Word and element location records
◇ ◇ ◇ ◇
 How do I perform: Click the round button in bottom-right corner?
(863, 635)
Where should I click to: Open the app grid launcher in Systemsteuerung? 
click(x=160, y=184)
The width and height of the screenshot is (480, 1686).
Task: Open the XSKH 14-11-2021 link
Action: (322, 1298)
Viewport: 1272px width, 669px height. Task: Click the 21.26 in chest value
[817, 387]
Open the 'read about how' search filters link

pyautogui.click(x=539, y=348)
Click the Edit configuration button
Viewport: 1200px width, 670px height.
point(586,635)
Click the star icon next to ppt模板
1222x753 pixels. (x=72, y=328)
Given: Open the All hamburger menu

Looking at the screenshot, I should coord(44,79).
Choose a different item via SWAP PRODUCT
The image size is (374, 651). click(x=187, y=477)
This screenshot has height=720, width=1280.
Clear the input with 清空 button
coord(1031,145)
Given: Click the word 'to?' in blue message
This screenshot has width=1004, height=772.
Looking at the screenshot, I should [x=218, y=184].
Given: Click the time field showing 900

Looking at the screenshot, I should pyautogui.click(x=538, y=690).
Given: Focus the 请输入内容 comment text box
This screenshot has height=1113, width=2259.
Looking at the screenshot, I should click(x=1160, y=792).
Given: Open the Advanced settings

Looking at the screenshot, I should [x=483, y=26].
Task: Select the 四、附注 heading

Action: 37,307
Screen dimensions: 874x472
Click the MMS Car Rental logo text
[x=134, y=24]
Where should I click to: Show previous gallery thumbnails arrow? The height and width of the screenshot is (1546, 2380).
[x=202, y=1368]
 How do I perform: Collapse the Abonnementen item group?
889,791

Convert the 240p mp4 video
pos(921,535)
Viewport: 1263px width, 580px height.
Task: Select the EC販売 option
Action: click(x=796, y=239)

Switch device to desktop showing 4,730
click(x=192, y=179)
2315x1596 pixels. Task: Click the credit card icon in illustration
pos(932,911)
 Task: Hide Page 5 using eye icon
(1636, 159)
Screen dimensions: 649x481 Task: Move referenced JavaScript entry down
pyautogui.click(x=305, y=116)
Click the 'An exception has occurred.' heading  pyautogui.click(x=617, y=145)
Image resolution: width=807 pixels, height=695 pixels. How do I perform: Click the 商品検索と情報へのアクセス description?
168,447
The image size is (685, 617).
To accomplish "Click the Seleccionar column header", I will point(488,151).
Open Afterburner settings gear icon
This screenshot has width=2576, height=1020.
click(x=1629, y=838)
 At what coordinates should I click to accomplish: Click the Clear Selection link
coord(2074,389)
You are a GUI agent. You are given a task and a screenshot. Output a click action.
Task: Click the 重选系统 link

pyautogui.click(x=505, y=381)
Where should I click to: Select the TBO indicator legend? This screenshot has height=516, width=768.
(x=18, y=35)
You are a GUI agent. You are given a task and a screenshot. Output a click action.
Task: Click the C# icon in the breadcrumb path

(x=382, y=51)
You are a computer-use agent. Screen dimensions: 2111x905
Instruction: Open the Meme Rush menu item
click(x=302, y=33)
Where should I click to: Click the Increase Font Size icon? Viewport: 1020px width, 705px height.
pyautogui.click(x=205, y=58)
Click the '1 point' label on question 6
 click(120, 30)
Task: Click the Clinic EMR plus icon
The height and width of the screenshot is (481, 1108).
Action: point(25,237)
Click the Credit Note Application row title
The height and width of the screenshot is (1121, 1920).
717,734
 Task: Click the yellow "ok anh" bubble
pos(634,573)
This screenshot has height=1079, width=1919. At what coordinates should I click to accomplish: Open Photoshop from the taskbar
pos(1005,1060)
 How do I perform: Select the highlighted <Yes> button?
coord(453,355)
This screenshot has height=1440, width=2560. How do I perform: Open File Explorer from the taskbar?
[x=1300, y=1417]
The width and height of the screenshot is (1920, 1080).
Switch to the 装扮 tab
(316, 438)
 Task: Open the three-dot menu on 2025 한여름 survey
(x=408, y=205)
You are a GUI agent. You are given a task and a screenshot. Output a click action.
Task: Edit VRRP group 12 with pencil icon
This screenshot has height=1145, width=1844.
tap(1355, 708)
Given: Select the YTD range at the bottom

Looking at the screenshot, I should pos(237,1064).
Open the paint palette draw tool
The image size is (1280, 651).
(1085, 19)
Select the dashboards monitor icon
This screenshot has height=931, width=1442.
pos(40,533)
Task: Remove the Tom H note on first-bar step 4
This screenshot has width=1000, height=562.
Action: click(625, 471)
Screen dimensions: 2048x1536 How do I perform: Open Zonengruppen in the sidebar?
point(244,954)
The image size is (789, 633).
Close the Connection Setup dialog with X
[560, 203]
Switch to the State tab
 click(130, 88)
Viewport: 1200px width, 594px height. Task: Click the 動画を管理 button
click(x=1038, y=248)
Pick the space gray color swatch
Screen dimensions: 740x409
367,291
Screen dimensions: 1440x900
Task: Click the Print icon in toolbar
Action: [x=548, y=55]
◇ ◇ ◇ ◇
- _Aim_: How many lines of the material above contain the string "pyautogui", with case counting? Give only the number.

- _The solution_: 6